Pausing for further reflection, and recalling my days on-site, again, just having a single CostX® file handed over from the Estimators that contained all of the marked-up drawings and detailed price breakdowns in one place, with a revisions history, would have been a huge benefit compared with the disparate pieces of information that we were given.
For me, however, being used to working in the post contract environment- if I had to name one part of CostX® that would be my favourite feature, then the Subcontractor Comparison module would quite probably prove to be it.
This module, which forms part of both the CostX® and CostX® 2D programs, offers the ability to sort/break out the base estimate into separate user-defined work packages that reflect how the job is to be procured.
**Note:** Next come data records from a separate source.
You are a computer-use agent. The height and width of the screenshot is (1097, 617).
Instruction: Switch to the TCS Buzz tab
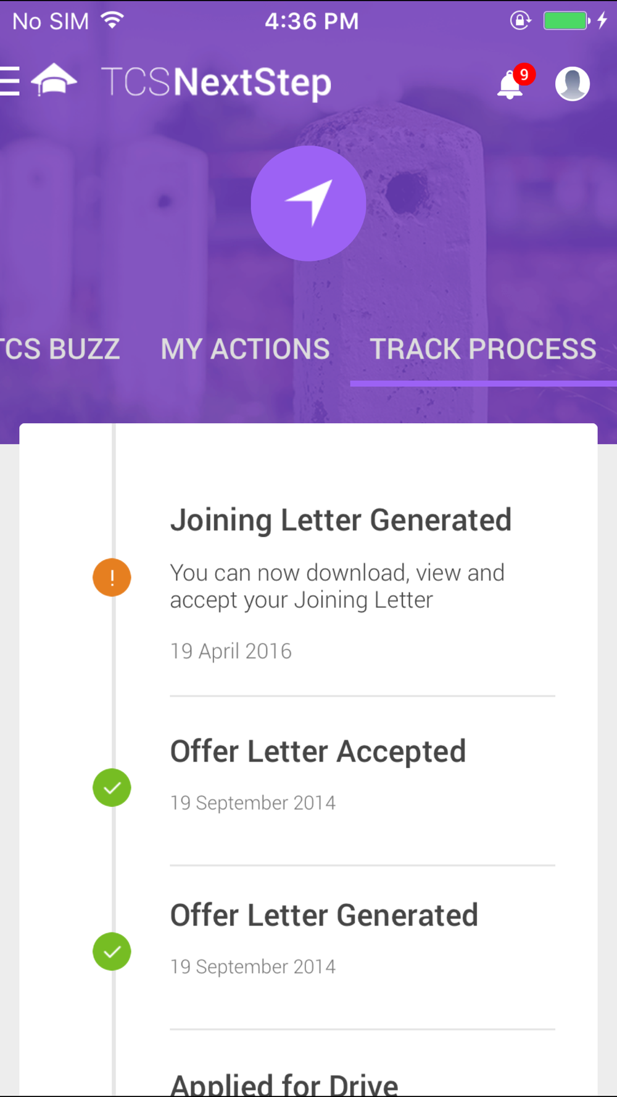60,349
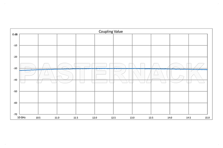Click the -40 y-axis label
Screen dimensions: 223x148
[15, 80]
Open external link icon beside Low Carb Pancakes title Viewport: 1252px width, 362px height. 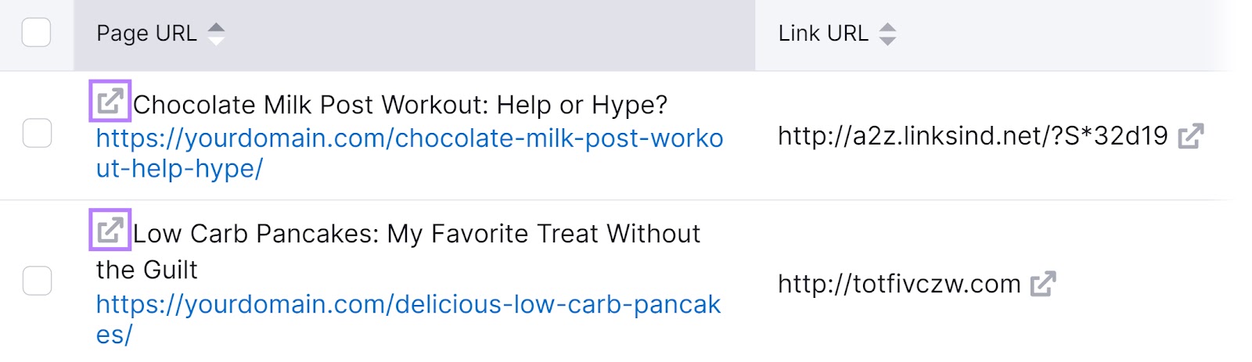[110, 230]
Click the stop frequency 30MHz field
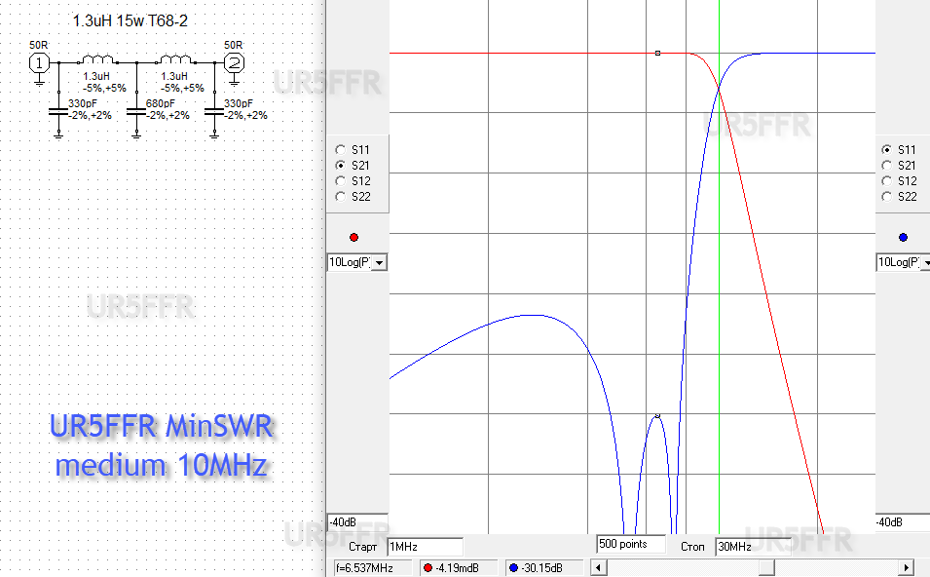The width and height of the screenshot is (930, 577). pos(752,548)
This can be done for whole items or, in the case of elements such as concrete foundations, say, can be separated into reinforcing steel supply and fixing, concrete supply and concrete placing, etc. as distinct packages, if that is how the work on-site will be undertaken. Once broken-out into these work packages, there is an option to export them as Excel® tender files, or CostX® tender files which can be opened in CostX® Viewer and include copies of the marked-up drawings, if desired. This opens up a world of e-tendering where files are transmitted instantaneously and figures received back from the subcontractors are imported, as opposed to being manually re-keyed with the intrinsic probability of errors, which just wasn’t available previously.

All of the work packages are managed in one file set against the original tender budgets, with up to ten subcontractor prices able to be entered against each one. Generally speaking, I would only ever go out to the market looking for a maximum of six comparable quotes so ten would have been more than enough. Once quotes are returned, the CostX® system will accommodate varying levels of detail such as schedules of rates or lump-sum pricing, and can automatically spread a lump-sum price pro-rata across the estimate items, if required. With using my previous manual methods, that would have involved some serious time spent with my calculator or in deriving some fancy Excel® formula to achieve the same end goal.
In my experience, it was common for items to be ‘tagged’ or excluded from a sub-contractor’s price, meaning that the price at the bottom of the quote wouldn’t be the final price you’d pay if you placed an order with that subcontractor. To account for this, the CostX® Subcontractor Comparison allows these items to be appended and priced accordingly to ensure an apples-with-apples comparison across all quotes. Similarly, if a subcontractor has missed pricing an item then the resulting gap can be filled with a choice of the Estimator’s rate, a price from a competitor’s quote for the same item, or a simple ‘plug’, all of which shows up in colour-coded text that denotes the appropriate status, as well as in a colour-coded bar-chart that gives the concomitant make-up of a price.

It is also shown on the analytical reports that are provided as part of the package, which can rank the pricing in ascending order and identify the values and percentages of a figure that have been quoted, or are derived from other sources. Again, this level of automation was unheard of just a few years ago and would have required some degree of set-up and maintenance in Excel® to ensure that it was producing the right information on which to base the ultimate decision of which sub-contractor to employ.
Having made that decision in CostX® the final piece de resistance in my view is having the ability to make lump-sum or percentage based adjustments across wholesale or specifically selected items in the final settlement of a quote. Accounting for escalation /inflationary rises over the life of a project, last minute negotiated buying savings or alterations to a subcontract price couldn’t be simpler and can be changed in real time during a settlement meeting to immediately engender the final agreed figure.
Had I had all of this functionality at my disposal when I was negotiating and placing forty to fifty subcontract orders on each project that I was involved in, then maybe life would have been a lot easier!